# Sunday Sunday.



## alleyyooper (Mar 12, 2018)

Dean and I met at our meeting restaurant, DST Sunday morning. I don’t know why the time switch effects me so much as I am normally out of bed by 3:00 AM any day. But maybe because of my age never have like the effects on my internal clock it has mentally.

After a breakfast and several gallons for coffee we hit the road to a sheep farm about a hour and a half away. Arrive Just as it gets light enough you can see the nose on your face. Trucks temp read out says 12F, so glad I put on my medium weight long johns. Climb out of the truck and start putting our camo on as the farmer comes out the door. He said he would be a minute and would be around to give us a lift part way back . We say no thanks as we have our packs, rifles and such and the cab of a MF 1105 is not all that big.

One thing the snow has melted down to just a couple inches deep in some spots but mostly frozen mud. I’m happy as I still have not found the pattern for my ski binding, Knew I should have copied it to a flash drive.

Work our way back to a finger field surrounded by woods. Nice stone pile not far from the edge of the field, presume some time in the past there was a stone there that could not be moved with the equipment of the day so a stone pile formed there. We set the decoys out on either side Decide we would go with one caller and use the distressed piglet sound. Saturday was over cast all day and not overly warm but today by the time we were set in place the sun was just starting to peek over the tree line.

The call had only been going a short time when 5 deer come out of the woods to our left and walk single file along the fence to our front to a bald hill top to browse on the grass. The callers sound has them uneasy how ever as they kept looking at the decoy set not far from the caller. They do not stay long and enter the woods near by.
After a half hour of calling we had seen nothing but deer so wait a bit and pack up to go.

Back at the truck the farmer has just put the tractor away after seting out a round bale for the sheep. Tells us he has not heard a coyote in close to a month, laughs and says we have did a good job cleaning them out of the area. We tell him to not be holding his breath as the coyotes will be back and maybe soon, just the way they are now here in lower Michigan.
Say our good byes and leave.

Drive about 10 miles where we hit a beef farm and have got a lot of coyotes. Is the first farmer who called asking us to do some thing about the bold coyotes that had been getting in the feed bunks eating grain. Sun is up now, we could feel it starting to warm up still glad we had long johns on as the truck read out still was not to 20F yet. We walk back to a fence line with a rise where we can set up across from a slough full of multa flora rose. Decided to go with two callers and clip turkey feathers to the decoy so it looks bigger. Go with the cat sound in one caller to start after Dean has a happy coyote family sound going.

At 5 minutes nothing has shown and the cats disagreeing kicks in, that did the trick as a coyote comes tearing out of that slough bee lining for the decoy. Is Deans zone so I am waiting for him to fire and when he does it still made me jump. In case you wondered we do wear those foam ear plugs, light to carry and work well. Wait a bit to see if any others show, nothing does.

◆ ◆ ◆ ◆ ◆ ◆ ◆

■ Short task 1 ■
In the coyote hunting account, why do the two men turn down the sheep farmer's offer of a lift part of the way back?
■ Short task 2 ■
Carry on the coyote hunting account from its last sentence, in the same voice.
The listing after this point is separate material, unrelated to the coyote hunting account.

■ Data shown ■
◆ ◆ ◆ ◆ ◆ ◆ ◆

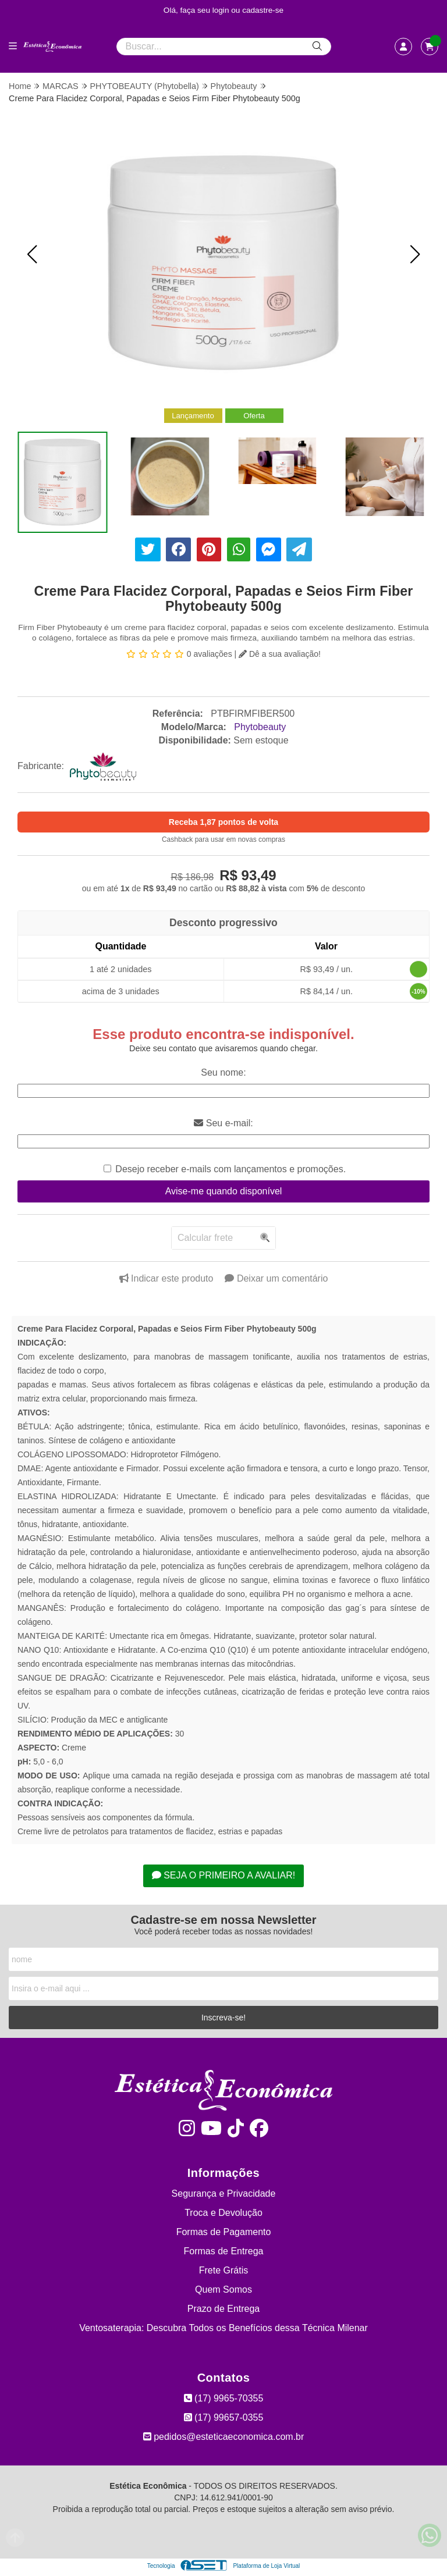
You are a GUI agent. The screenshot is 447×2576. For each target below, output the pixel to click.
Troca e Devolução (223, 2213)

◆ ◆ ◆ ◆ ◆ ◆ ◆

■ Exercise answer 1 ■
They already had their packs, rifles and other gear with them, and the cab of the farmer's MF 1105 tractor is not very big.

■ Exercise answer 2 ■
It is a big old tooth worn male shows signs of mange so it gets drug over to the fence and pushed under to feed other critters.

We hit two other farms with no luck be fore we decided to go grab some lunch. The plan was to make a day of it. Tempture had climbed to 31F sun shining bright and snow slushy.

 Al


----------



## esshup (Mar 15, 2018)

Any day that there is one less coyote is a good day!!


----------



## alleyyooper (Mar 16, 2018)

*Sunday Sunday part 2*

We had did a total of 5 farms and gotten 1 coyote when we decided to go have dinner.

Drove to Donna’s Deluxe Dinner at outer Mongolian about half way between you are here and we were there.


We both decided to by pass the Sunday afternoon beef pot roast and had the hot pork sandwich. This thing is a good half inch of home made buttermilk bread piled with sliced pork loin another half inch slice of bread smothered in pork gravy. Mashed potatoes also smothered with pork gravy, a side of a vegetable either green beans with bacon or niblet corn, along with all the coffee or ice tea you could drink.


Walked out of the place with good luck wishes form our favorite girls, country raised each and every one.

Both of us were wanting to get some place quick and walk off some of the weight in our bellies.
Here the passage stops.